* [TO DO]: Reproduce the lines from the one containing "Given: Open the 工具 tools menu" up to and including the one containing "coord(449,90)", changing nothing.

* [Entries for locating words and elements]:
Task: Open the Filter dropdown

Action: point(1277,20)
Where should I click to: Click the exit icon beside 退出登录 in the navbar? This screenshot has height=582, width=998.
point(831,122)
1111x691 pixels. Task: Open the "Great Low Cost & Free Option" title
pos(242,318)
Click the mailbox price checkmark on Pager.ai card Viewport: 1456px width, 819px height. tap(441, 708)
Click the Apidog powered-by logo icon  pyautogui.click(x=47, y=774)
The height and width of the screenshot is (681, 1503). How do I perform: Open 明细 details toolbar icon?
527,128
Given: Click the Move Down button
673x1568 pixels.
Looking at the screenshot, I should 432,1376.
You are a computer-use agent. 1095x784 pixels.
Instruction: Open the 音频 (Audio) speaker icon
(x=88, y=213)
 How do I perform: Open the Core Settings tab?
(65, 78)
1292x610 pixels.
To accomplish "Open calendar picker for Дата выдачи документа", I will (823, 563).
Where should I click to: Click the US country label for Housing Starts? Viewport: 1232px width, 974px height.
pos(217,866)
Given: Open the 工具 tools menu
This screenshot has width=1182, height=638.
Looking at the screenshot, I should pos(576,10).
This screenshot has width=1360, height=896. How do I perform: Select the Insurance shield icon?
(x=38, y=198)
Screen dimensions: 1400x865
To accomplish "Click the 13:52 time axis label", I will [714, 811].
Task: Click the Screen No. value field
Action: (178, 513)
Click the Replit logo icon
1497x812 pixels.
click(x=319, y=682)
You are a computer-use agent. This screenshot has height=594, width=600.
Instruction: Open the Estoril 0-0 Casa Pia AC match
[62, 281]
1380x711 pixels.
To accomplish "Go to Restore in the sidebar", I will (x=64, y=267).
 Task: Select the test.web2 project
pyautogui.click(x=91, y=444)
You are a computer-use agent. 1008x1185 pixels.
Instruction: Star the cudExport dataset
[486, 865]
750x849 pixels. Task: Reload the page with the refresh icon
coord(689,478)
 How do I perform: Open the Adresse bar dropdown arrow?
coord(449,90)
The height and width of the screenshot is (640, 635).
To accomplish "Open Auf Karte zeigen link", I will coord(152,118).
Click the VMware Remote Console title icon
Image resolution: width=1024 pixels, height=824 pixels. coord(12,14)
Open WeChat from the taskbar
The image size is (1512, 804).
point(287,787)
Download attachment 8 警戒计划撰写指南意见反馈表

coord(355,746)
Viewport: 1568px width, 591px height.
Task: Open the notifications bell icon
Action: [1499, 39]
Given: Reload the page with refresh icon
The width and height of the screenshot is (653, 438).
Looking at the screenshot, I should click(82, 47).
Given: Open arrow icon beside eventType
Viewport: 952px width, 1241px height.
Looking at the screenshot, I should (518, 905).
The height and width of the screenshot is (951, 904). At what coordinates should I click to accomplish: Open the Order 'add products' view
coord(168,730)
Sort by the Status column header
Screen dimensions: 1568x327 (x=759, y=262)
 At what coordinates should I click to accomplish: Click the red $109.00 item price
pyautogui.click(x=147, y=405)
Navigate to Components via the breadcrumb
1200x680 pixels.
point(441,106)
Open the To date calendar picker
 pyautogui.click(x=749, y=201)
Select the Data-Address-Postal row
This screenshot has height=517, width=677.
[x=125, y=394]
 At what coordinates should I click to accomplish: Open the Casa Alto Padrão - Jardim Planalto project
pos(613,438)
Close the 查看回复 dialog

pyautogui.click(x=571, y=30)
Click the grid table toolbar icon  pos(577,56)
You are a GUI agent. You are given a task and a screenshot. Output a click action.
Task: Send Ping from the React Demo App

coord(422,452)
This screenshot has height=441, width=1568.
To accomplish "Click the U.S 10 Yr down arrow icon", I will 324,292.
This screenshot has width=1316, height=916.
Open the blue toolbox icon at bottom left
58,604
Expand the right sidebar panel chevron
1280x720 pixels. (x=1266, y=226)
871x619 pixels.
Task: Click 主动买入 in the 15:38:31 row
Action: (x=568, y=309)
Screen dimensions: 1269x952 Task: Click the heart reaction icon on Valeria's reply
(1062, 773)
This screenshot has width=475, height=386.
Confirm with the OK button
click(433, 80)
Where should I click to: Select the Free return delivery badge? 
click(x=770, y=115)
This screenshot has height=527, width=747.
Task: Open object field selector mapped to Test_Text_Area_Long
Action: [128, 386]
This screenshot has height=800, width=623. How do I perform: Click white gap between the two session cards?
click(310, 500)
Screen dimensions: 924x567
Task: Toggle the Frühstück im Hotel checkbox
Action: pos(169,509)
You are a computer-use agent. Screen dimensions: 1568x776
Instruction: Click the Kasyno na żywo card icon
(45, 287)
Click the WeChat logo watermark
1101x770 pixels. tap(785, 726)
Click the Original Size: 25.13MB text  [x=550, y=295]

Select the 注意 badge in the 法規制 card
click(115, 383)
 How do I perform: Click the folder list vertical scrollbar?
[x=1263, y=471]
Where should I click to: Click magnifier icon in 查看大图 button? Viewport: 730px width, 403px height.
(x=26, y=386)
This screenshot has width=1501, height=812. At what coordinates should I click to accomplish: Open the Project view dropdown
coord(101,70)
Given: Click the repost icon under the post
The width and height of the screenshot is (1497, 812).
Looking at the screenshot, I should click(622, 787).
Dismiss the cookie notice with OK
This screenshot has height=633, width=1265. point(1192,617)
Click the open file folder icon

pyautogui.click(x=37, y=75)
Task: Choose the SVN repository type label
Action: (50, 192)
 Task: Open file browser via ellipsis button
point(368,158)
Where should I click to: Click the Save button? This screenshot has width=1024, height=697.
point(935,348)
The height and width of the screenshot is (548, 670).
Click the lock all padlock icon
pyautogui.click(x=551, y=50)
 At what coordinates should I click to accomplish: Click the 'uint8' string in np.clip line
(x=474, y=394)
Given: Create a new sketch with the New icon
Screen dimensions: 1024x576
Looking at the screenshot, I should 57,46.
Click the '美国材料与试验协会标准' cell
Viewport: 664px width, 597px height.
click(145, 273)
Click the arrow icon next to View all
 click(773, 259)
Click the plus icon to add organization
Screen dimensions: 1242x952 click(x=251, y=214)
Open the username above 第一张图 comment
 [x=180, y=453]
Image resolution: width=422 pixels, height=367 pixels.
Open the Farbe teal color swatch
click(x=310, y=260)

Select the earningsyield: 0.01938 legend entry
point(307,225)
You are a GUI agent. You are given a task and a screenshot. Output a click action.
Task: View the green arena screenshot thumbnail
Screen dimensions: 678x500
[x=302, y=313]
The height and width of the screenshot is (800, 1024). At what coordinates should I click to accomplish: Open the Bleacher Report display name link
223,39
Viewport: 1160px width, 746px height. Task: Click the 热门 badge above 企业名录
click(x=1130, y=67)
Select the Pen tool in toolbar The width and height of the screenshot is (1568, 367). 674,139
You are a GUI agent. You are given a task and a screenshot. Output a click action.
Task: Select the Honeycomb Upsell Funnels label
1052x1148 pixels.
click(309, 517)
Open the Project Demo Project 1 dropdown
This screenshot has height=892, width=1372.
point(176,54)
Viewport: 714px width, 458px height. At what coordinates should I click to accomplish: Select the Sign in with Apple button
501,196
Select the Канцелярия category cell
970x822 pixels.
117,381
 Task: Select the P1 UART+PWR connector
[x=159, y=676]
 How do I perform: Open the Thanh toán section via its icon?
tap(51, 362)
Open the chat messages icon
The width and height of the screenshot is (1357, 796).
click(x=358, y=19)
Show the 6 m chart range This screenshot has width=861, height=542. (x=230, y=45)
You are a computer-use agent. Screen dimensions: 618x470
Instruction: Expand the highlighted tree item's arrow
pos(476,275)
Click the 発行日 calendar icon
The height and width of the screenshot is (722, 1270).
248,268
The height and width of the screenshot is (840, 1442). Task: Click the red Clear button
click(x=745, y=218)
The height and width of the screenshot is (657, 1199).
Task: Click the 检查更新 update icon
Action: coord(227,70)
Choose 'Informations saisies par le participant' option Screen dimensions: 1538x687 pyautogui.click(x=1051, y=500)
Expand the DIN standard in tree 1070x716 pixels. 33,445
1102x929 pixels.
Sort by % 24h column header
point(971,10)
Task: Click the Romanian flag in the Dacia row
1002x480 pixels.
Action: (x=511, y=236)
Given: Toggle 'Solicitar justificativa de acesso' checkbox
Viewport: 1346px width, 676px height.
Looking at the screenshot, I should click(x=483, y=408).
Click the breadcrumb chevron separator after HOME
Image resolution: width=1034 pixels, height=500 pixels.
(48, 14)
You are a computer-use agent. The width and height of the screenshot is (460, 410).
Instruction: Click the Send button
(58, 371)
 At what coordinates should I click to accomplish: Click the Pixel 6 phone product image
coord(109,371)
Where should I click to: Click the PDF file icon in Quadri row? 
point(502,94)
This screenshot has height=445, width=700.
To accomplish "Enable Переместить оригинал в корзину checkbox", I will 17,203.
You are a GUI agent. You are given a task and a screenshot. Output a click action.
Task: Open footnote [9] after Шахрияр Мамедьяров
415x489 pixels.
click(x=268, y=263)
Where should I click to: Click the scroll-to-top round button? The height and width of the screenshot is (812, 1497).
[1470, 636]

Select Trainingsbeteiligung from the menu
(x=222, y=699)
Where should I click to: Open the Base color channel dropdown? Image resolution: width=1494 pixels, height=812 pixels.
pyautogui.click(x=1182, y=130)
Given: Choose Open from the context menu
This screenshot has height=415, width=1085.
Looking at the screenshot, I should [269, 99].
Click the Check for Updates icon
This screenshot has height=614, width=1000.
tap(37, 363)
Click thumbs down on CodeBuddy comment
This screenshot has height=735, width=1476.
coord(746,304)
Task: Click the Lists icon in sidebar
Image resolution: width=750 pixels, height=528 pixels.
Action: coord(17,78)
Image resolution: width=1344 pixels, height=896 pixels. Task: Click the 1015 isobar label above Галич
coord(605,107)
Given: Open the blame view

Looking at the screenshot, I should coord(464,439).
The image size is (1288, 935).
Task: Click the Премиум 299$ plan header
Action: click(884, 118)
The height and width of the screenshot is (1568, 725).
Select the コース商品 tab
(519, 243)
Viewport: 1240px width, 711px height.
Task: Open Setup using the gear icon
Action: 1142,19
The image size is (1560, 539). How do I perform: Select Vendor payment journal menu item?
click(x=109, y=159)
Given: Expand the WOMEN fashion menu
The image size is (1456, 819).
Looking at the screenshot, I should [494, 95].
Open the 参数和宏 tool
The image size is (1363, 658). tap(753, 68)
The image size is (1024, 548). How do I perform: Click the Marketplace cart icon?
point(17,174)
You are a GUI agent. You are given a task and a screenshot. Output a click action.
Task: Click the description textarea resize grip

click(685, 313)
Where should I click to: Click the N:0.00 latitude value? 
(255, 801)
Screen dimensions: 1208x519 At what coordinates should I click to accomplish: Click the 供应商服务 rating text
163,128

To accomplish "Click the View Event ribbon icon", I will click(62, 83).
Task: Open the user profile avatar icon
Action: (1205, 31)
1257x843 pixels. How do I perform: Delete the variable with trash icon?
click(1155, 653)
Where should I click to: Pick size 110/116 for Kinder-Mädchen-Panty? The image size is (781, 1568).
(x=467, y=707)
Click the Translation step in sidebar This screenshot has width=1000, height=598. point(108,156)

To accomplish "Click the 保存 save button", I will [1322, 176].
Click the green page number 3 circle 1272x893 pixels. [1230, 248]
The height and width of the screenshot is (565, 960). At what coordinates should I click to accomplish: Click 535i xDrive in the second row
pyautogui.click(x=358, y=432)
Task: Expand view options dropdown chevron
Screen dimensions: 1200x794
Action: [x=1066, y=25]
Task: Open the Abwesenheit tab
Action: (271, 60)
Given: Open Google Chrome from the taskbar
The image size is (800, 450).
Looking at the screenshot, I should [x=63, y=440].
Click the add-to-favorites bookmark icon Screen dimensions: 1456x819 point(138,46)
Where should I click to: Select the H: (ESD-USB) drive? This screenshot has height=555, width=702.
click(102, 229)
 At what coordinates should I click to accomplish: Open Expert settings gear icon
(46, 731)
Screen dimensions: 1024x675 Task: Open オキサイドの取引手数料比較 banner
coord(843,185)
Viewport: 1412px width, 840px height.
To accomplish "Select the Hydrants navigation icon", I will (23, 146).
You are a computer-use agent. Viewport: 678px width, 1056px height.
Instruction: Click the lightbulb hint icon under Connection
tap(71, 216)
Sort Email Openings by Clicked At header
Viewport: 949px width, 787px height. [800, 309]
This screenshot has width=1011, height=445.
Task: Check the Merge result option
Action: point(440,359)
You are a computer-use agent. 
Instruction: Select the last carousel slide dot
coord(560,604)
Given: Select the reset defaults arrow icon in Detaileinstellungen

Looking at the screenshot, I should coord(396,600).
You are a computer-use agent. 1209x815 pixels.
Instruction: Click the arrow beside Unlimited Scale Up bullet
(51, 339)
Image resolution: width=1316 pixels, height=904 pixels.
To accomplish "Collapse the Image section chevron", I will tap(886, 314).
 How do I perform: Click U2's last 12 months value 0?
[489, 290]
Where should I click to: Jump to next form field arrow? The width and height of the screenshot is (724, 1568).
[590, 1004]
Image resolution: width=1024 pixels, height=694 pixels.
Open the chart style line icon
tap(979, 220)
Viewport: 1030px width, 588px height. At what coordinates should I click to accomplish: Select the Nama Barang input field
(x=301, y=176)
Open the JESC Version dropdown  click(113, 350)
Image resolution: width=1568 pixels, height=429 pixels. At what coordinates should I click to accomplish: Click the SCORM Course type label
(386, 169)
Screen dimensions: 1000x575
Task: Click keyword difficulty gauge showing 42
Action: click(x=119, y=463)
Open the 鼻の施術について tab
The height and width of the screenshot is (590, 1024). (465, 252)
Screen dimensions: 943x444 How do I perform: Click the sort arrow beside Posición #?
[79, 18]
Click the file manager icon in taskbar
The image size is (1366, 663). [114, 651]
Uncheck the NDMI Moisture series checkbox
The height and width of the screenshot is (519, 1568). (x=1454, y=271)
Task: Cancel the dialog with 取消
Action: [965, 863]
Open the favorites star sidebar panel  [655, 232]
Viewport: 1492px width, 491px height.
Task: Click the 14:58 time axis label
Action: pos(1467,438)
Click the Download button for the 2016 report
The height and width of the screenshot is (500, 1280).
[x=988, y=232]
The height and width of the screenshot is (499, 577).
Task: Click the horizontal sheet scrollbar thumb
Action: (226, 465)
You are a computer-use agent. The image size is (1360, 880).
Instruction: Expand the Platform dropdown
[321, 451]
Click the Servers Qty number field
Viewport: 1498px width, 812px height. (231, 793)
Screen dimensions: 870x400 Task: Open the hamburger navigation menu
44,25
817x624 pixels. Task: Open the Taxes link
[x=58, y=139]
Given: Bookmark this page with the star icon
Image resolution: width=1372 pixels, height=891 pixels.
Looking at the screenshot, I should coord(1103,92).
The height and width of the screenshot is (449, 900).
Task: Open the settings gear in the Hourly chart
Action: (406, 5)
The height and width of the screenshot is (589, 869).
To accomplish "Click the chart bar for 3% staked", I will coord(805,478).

* [WRITTEN SOLUTION]:
Given: Open the 工具 tools menu
This screenshot has width=1182, height=638.
Looking at the screenshot, I should pos(576,10).
This screenshot has width=1360, height=896. How do I perform: Select the Insurance shield icon?
(x=38, y=198)
Screen dimensions: 1400x865
To accomplish "Click the 13:52 time axis label", I will [714, 811].
Task: Click the Screen No. value field
Action: (178, 513)
Click the Replit logo icon
1497x812 pixels.
click(x=319, y=682)
You are a computer-use agent. This screenshot has height=594, width=600.
Instruction: Open the Estoril 0-0 Casa Pia AC match
[62, 281]
1380x711 pixels.
To accomplish "Go to Restore in the sidebar", I will (x=64, y=267).
 Task: Select the test.web2 project
pyautogui.click(x=91, y=444)
You are a computer-use agent. 1008x1185 pixels.
Instruction: Star the cudExport dataset
[486, 865]
750x849 pixels. Task: Reload the page with the refresh icon
coord(689,478)
 How do I perform: Open the Adresse bar dropdown arrow?
coord(449,90)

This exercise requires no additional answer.